I was already feeling down because I couldn't give anyone a proper goodbye on Sunday. I tried speaking but no one could hear or understand me. I opened my mouth and whispers came out. But what really did me in was my crushing insecurities coming in and telling me that I'll never be as good as them.
This is one of the reasons I want to thank you all for your kind words on my promoted blog. It's so easy for me to consider it a fluke, so easy for me to get lost in my own self doubts, and it will happen again. But the more things like that happen, the easier it becomes to convince myself that it's a lie. That I am worth giving a damn about.
It is possible that I will never be a professional comic creator, or a games writer (both of which, I feel, are dreams worth pursuing, though considering the current state of things I'm going to push for comic artist for the time being). But God dammit, I want to try because, no matter what I tell myself, I know I am a talented individual. I may not "deserve" to be up on a panel with all of those other talented individuals, but I can at least try my hardest to earn the right to do so.

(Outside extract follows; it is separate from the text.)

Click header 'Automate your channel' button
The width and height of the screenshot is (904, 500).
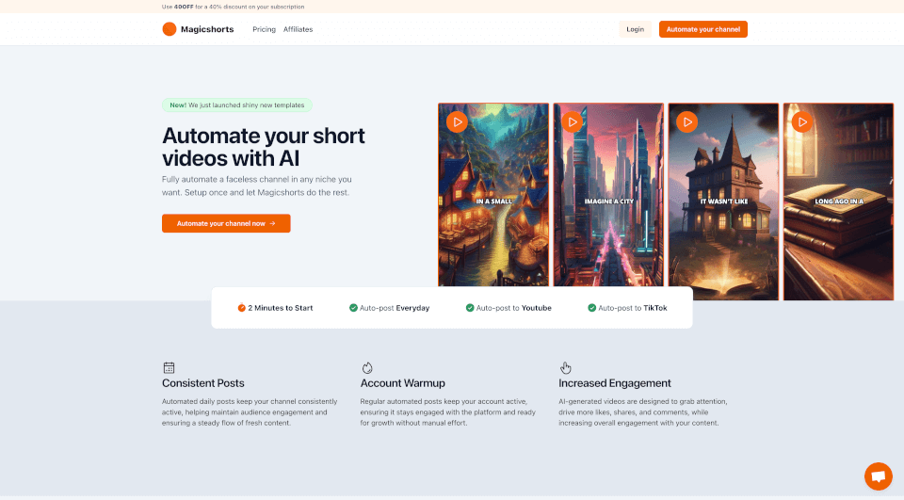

Until then, yes, I will be on the outside looking in. I will try not to do so, as it interferes with my ability to relate to these folks (except Cory Rydell, all around cool guy), but I can only change so much.
So thank you, all of you. I wish I could be a much more active member in this community, but unfortunately my job has become more active so I don't have as much time to browse the community blogs. In fact, all of my reading has dwindled. So while I try to make time on occasion, I cannot be as active as I'd like.
But I do think what you guys are trying to do with the Community Blogs is wonderful. I wish you luck in making the Destructoid community one of the best on the Internet.
Thanks for reading! Now go wash your brain out with something productive.